@ehBeth,
georgeob1 wrote:There's a lot of factual evidence out there to suggest that the long-term better economic performance of free market economies is far better than that of government-managed economies - and that countries that liberalize formerly government managed economies experience much improved growth and prosperity.
Beth wrote:hmmm (snip graph of GDP growth) some of that 'factual evidence' might be meaningful
Mmmmm --- almost.
You need to distinguish between levels and rates of change. GDP
growth, a rate of change, is a measure of
short-term economic success. But GeorgeOB1 was talking about long-term success. Year-to-year GDP growth tells us nothing about that. The default measure of choice for
long-term economic success is the
level of GDP per capita (and, optionally, hours worked). If you made a similar table of the correct measure (and
The Economist may well have done it somewhere), you would see a different picture. Mostly-unfree economies like China and Russia would be way behind, whereas libertarian economies like America's and and Social-Democratic economies like Western Europe's would be joined at the top.

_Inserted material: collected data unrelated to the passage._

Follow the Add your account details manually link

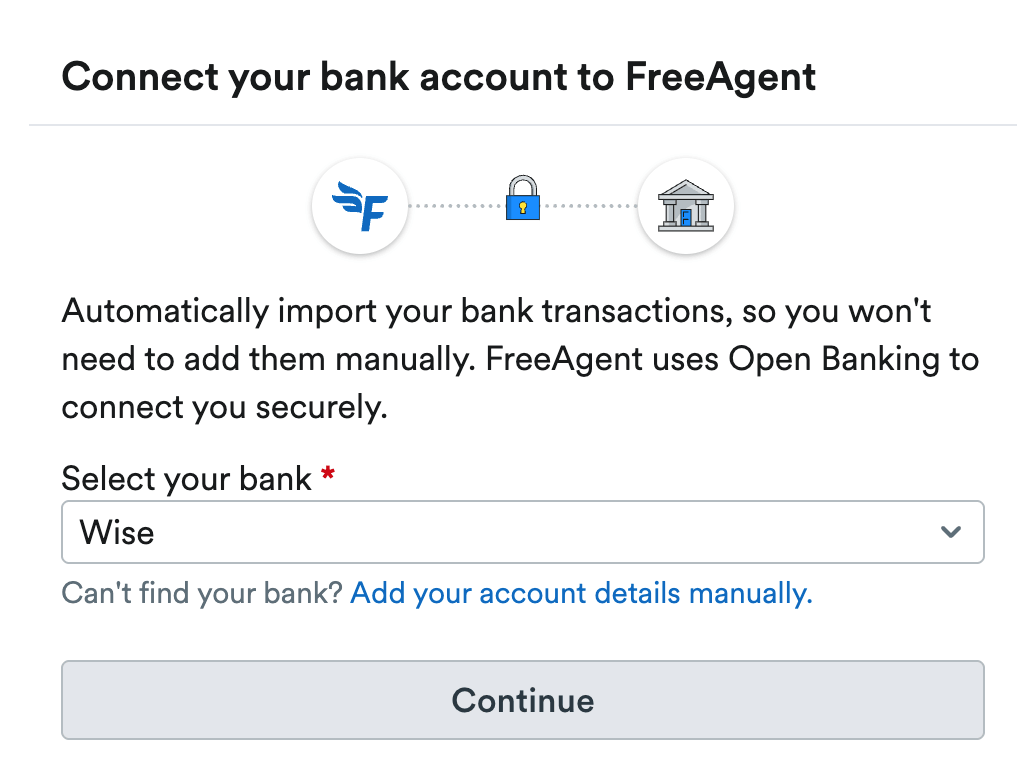point(581,594)
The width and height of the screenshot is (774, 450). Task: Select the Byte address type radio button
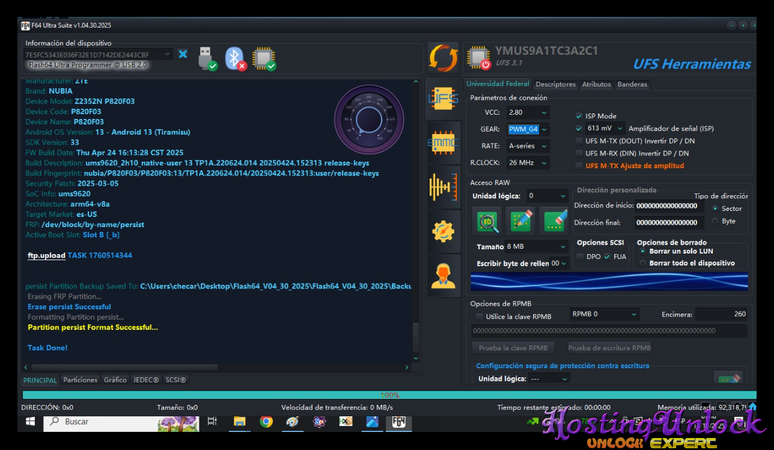pos(716,221)
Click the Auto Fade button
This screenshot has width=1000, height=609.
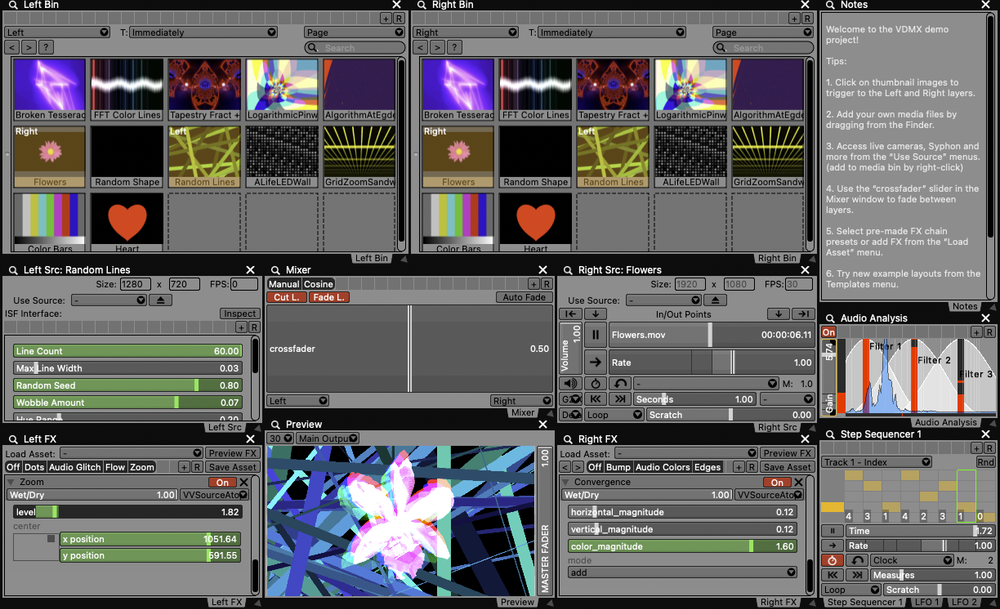coord(523,297)
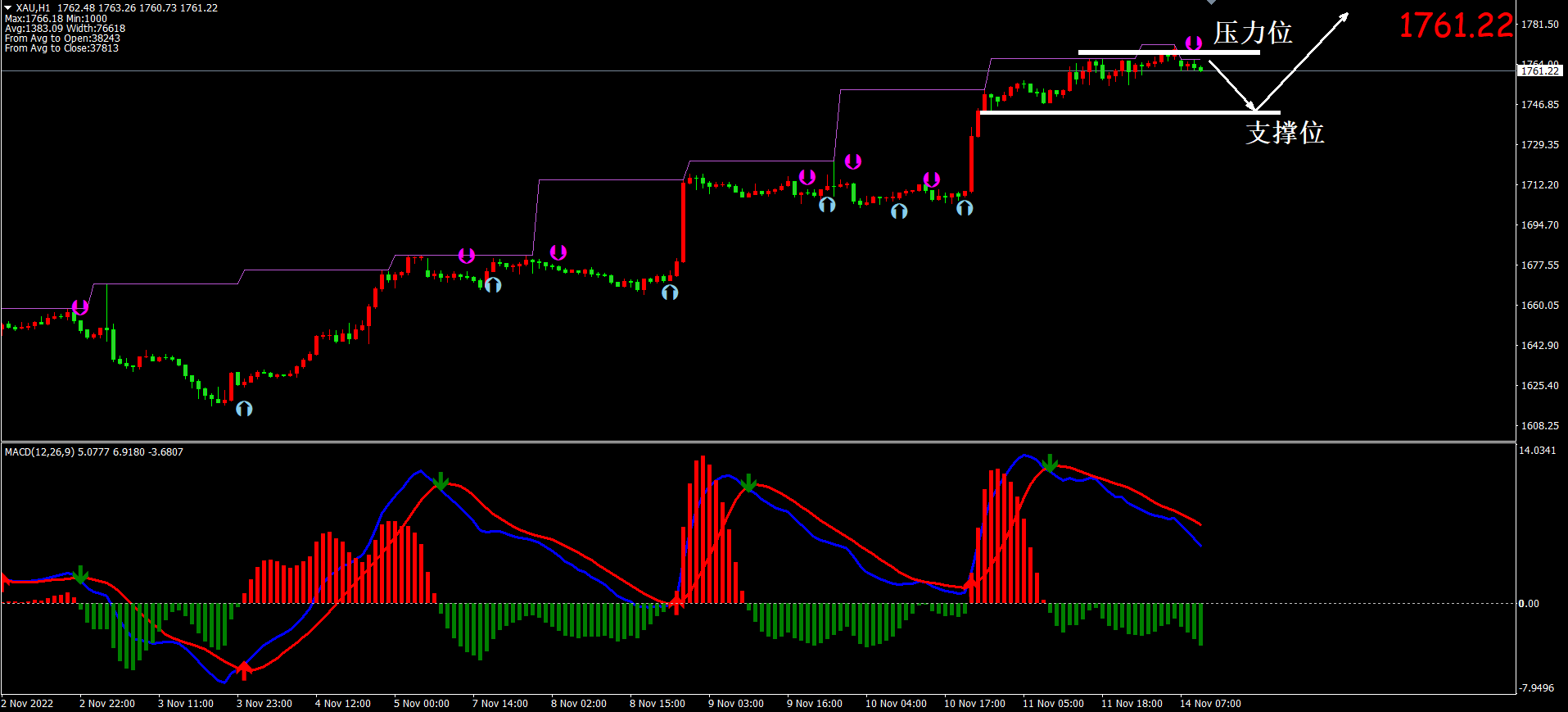Select the 支撑位 support text label
Image resolution: width=1568 pixels, height=712 pixels.
[1285, 133]
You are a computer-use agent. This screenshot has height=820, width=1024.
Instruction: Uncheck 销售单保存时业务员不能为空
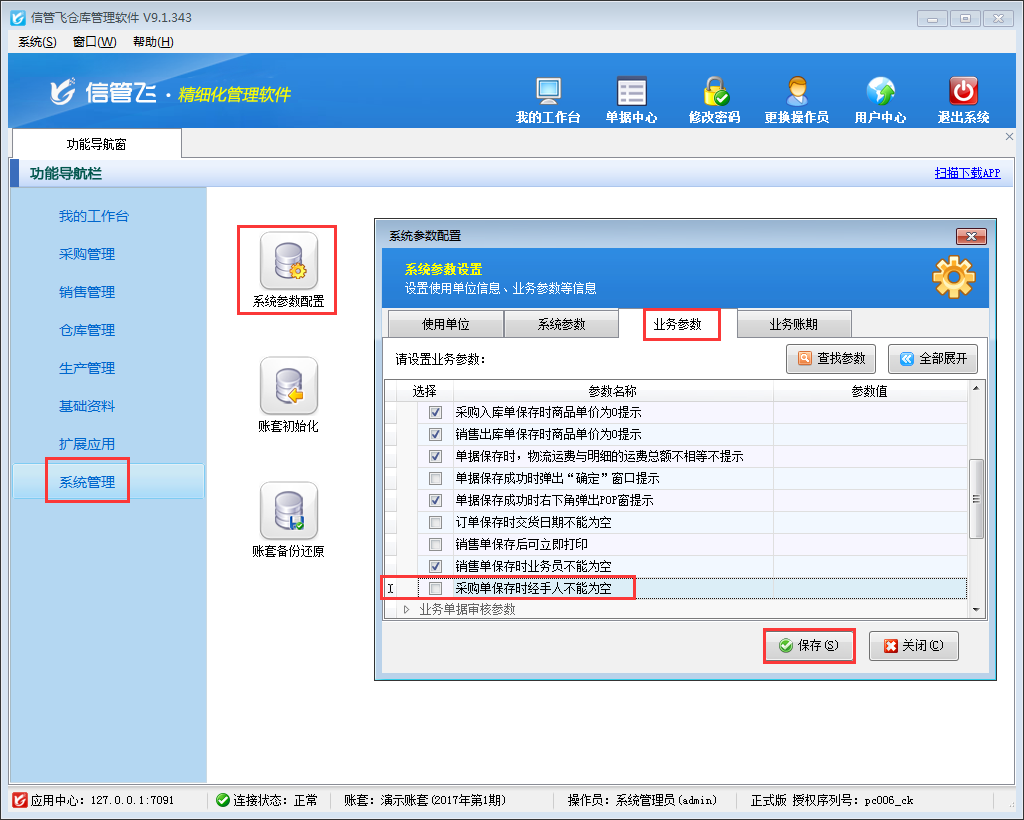(x=435, y=567)
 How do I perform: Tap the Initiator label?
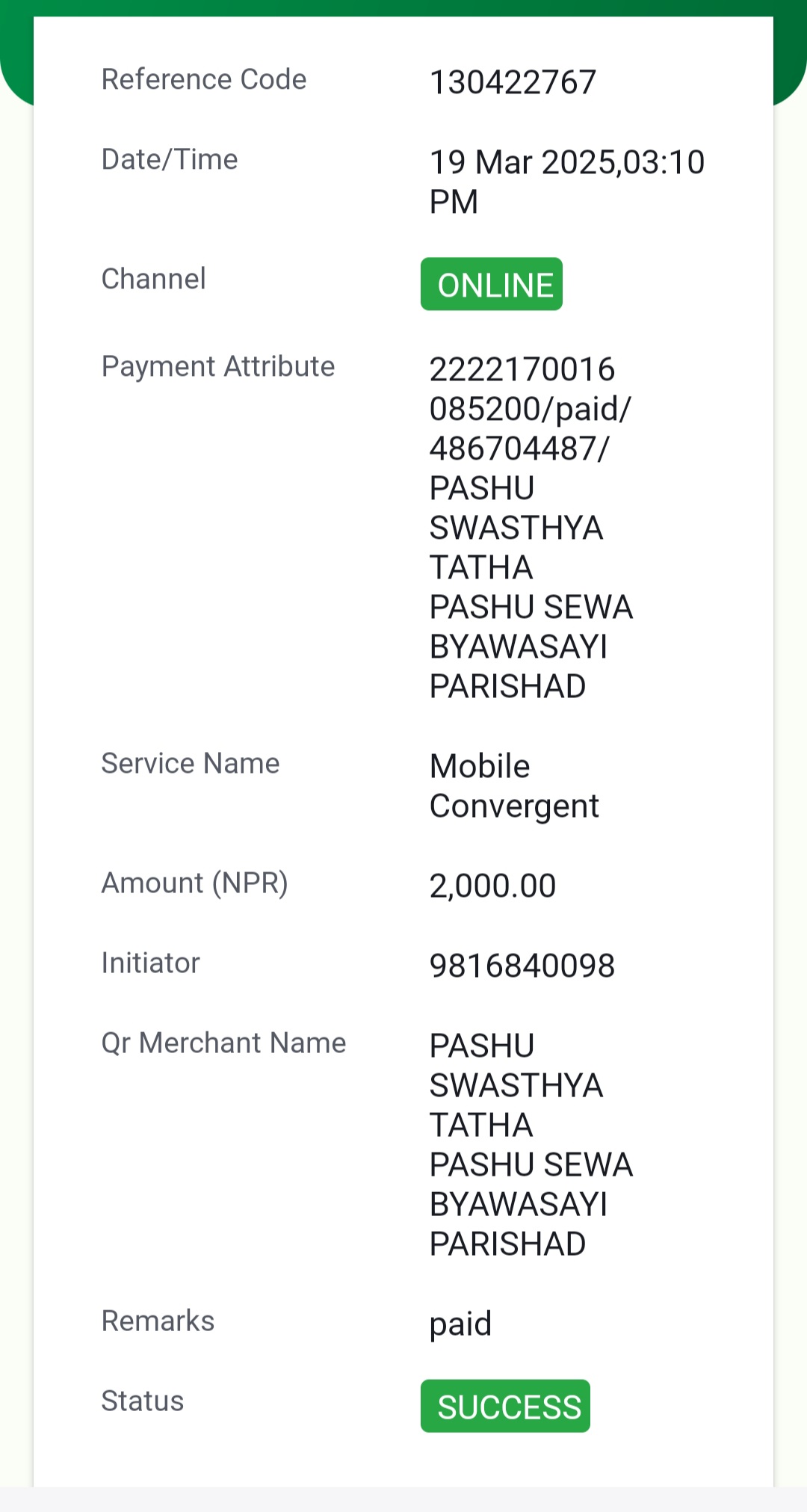151,963

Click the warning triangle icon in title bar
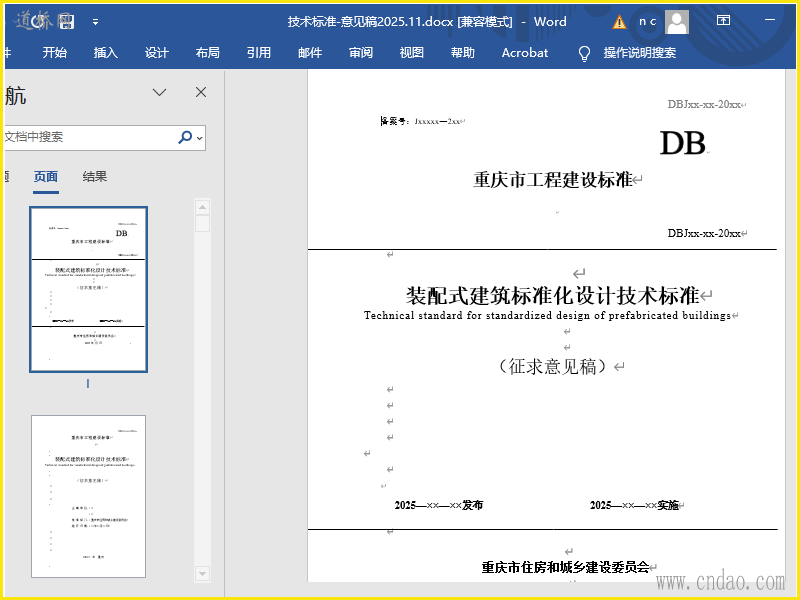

But contrary to what GeorgeOB1 might expect, you would
not see a big difference between North America and Western Europe. Americans make more money; Europeans have longer paid holidays and work shorter hours; GDP per person and hour worked is comparable. His argument would have been valid during the Cold War, when the competing economic system was Soviet communism. But it doesn't work against the Social Democracies of Western Europe.